Monday, October 13, 2014

The Catcher in the Rye, J. D. Salinger

"Anyone who has read J. D. Salinger's New Yorker stories - particularly A Perfect Day for Bananafish, Uncle Wiggily in Connecticut, The Laughing Man, and For Esme - With Love and Squalor, will not be surprised by the fact that his first novel is full of children. The hero-narrator of The Catcher in the Rye is an ancient child of sixteen, a native New Yorker named Holden Caulfield. Through circumstances that tend to preclude adult, secondhand description, he leaves his prep school in Pennsylvania and goes underground in New York City for three days. The boy himself is at once too simple and too complex for us to make any final comment about him or his story. Perhaps the safest thing we can say about Holden is that he was born in the world not just strongly attracted to beauty but, almost, hopelessly impaled on it.
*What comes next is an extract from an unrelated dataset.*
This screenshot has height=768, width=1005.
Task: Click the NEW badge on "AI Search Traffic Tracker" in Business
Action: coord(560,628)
There are many voices in this novel: children's voices, adult voices, underground voices-but Holden's voice is the most eloquent of all. Transcending his own vernacular, yet remaining marvelously faithful to it, he issues a perfectly articulated cry of mixed pain and pleasure. However, like most lovers and clowns and poets of the higher orders, he keeps most of the pain to, and for, himself. The pleasure he gives away, or sets aside, with all his heart. It is there for the reader who can handle it to keep."


The so called 'teen bible', Catcher in the Rye is often branded as the most important and true-to-youth book ever written, which makes coming to it as an adult potentially the wrong way to do it. It's easy to see why teens love it, it is utterly a teen novel, in the sense that it's meandering, boring and more impressed with itself than it should be.
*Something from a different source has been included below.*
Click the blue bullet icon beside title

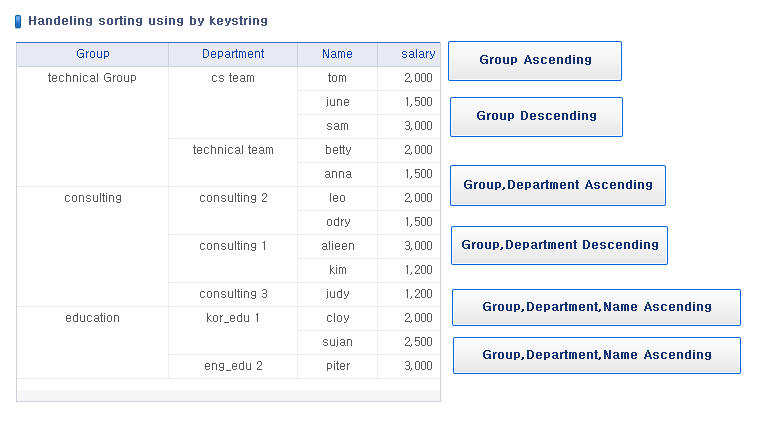[x=18, y=21]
It is a relentlessly teen read; a book that so thoroughly nails the self-important conceit of being young and certain that you're better than everyone else. Everything from his distaste of the phony's that surround him, to the disinterest in his education and future make Holden's voice uniquely and authentically spot-on.

Unfortunately, you would be better off skipping it, as that same authenticity makes it virtually impossible to like him. He's an unrepentent little dick; the kind of kid whose self-satisfied selfishness is the attitude you hope people will leave behind when they become adults but which, judging by his popularity with killers, some people sadly don't. Like The Great Gatsby, it's a wonderfully constructed portrait of someone you probably want to spend as little time as possible actually in the company of.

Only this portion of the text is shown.